Work task => Beginning at the line containing "Uncheck the night", restate each line of the listing below word for word until the last one has been given.

Source material =>
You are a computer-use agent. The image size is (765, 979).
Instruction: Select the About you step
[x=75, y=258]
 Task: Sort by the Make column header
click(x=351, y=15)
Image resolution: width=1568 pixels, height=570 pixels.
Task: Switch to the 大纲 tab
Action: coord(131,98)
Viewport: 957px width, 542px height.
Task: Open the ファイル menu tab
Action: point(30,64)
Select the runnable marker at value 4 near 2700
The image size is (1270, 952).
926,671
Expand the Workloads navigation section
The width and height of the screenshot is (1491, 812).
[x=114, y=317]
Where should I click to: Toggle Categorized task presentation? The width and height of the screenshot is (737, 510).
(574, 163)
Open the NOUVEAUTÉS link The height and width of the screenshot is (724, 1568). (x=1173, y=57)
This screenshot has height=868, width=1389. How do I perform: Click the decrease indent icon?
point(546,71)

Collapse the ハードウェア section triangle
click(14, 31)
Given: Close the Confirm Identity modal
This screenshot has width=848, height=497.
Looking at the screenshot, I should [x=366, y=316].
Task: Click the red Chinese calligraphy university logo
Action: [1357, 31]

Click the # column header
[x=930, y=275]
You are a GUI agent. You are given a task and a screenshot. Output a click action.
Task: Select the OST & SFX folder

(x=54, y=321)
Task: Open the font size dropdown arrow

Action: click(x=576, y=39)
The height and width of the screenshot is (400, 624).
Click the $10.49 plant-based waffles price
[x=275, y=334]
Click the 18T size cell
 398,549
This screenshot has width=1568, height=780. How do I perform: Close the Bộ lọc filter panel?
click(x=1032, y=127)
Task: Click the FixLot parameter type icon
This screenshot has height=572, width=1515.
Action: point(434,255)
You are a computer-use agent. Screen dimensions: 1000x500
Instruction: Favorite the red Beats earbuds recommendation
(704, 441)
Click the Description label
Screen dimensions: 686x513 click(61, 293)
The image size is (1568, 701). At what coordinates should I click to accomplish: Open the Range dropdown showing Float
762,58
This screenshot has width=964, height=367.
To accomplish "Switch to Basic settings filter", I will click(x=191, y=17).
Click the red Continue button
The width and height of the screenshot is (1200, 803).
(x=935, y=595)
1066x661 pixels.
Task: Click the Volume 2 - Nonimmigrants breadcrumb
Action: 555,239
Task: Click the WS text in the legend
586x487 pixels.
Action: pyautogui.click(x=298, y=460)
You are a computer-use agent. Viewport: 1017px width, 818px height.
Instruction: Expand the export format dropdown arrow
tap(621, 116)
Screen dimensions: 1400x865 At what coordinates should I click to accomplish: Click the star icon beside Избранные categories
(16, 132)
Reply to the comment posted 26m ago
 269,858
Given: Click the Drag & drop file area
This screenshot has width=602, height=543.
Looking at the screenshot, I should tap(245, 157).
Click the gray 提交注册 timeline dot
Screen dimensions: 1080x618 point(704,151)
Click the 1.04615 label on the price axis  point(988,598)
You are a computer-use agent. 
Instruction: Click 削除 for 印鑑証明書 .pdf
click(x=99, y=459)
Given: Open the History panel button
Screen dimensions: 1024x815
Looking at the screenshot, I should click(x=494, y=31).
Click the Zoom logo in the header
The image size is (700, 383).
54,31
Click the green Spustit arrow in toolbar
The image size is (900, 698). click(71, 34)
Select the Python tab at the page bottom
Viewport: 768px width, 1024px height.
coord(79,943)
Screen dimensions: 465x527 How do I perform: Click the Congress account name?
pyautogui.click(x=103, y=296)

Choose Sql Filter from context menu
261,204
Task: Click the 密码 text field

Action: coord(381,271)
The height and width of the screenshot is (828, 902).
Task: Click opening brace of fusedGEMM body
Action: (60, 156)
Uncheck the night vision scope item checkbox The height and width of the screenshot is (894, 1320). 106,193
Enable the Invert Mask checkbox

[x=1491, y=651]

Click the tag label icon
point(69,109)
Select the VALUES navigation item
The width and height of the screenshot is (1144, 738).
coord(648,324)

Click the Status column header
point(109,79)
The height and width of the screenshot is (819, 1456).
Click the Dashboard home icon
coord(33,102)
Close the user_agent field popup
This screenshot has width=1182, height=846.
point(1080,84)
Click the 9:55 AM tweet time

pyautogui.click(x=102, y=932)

Response area =>
Uncheck the night vision scope item checkbox The height and width of the screenshot is (894, 1320). 106,193
Enable the Invert Mask checkbox

[x=1491, y=651]

Click the tag label icon
point(69,109)
Select the VALUES navigation item
The width and height of the screenshot is (1144, 738).
coord(648,324)

Click the Status column header
point(109,79)
The height and width of the screenshot is (819, 1456).
Click the Dashboard home icon
coord(33,102)
Close the user_agent field popup
This screenshot has width=1182, height=846.
point(1080,84)
Click the 9:55 AM tweet time

pyautogui.click(x=102, y=932)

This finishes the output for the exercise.